L’Iran et l’UEE négocient un accord de libre-échange (ALE) parallèlement aux accords d’échange de pétrole russe. Bientôt, SWIFT pourrait être complètement contourné. L’ensemble du Sud global observe.
Simultanément à l’appel téléphonique de Poutine, Recep Tayyip Erdogan, de la Turquie, qui mène sa propre surenchère diplomatique et revient tout juste d’un sommet des nations turques à Samarcande, a souligné que les États-Unis et l’Occident dans son ensemble attaquent la Russie « presque sans limites ».
Erdogan a précisé que la Russie était un État « puissant » et a salué sa « grande résistance ».
La réponse est arrivée exactement 24 heures plus tard. Les services de renseignement turcs sont allés droit au but en soulignant que l’attentat terroriste perpétré dans la rue piétonne Istiklal d’Istanbul, perpétuellement animée, avait été conçu à Kobané, dans le nord de la Syrie, qui répond essentiellement aux États-Unis.
Cela constitue un acte de guerre de facto et peut avoir de graves conséquences, notamment une révision profonde de la présence de la Turquie au sein de l’OTAN.
La stratégie à plusieurs voies de l’Iran
Une alliance stratégique Russie-Iran se manifeste pratiquement comme une fatalité historique. Cela rappelle l’époque où l’ex-URSS a aidé militairement l’Iran via la Corée du Nord, après un blocus imposé par les États-Unis et l’Europe.
Poutine et Raïssi passent à la vitesse supérieure.

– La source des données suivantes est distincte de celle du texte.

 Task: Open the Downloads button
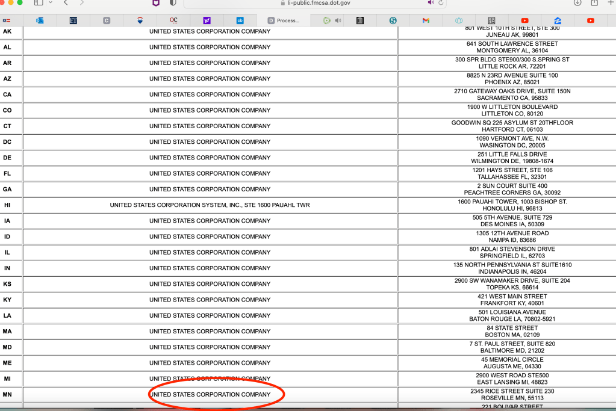577,3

Moscou et Téhéran élaborent une stratégie commune pour faire échec à la militarisation des sanctions par l’Occident collectif.
L’Iran, après tout, a un palmarès absolument exceptionnel pour ce qui est de réduire en miettes les variantes de la « pression maximale ». En outre, il est désormais lié à un parapluie nucléaire stratégique offert par les « RIC » des BRICS (Russie, Inde, Chine).

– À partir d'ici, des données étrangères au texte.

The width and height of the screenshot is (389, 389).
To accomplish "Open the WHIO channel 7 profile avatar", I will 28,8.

Téhéran peut donc maintenant envisager de développer son énorme potentiel économique dans le cadre de la BRI, de l’OCS, de l’INSTC, de l’Union économique eurasienne (UEE) et du partenariat pour la Grande Eurasie dirigé par la Russie.

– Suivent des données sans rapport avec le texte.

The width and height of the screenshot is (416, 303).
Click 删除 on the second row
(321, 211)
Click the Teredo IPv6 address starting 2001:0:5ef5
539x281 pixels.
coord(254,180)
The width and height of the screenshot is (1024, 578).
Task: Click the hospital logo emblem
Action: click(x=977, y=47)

Le jeu de Moscou est de la pure sophistication : s’engager dans une alliance stratégique pétrolière de haut niveau avec l’Arabie saoudite tout en approfondissant son partenariat stratégique avec l’Iran.
Immédiatement après la visite de Patrouchev, Téhéran a annoncé le développement d’un missile balistique hypersonique de fabrication nationale, assez similaire au KH-47 M2 Kinjal russe.
L’autre nouvelle importante concernait la connectivité : l’achèvement d’une partie d’une voie ferrée reliant le port stratégique de Chabahar à la frontière avec le Turkménistan. Cela signifie une connectivité ferroviaire directe imminente avec les sphères d’Asie centrale, de Russie et de Chine.
Ajoutez à cela le rôle prédominant de l’OPEP+, le développement des BRICS+ et la volonté pan-eurasienne de tarifer le commerce, l’assurance, la sécurité, les investissements dans le rouble, le yuan, le rial, etc.
Il y a aussi le fait que Téhéran ne se soucie guère des interminables atermoiements collectifs de l’Occident sur le Plan d’action global conjoint (JCPOA), communément appelé accord sur le nucléaire iranien : ce qui compte vraiment maintenant, c’est l’approfondissement des relations avec les « RIC » des BRICS.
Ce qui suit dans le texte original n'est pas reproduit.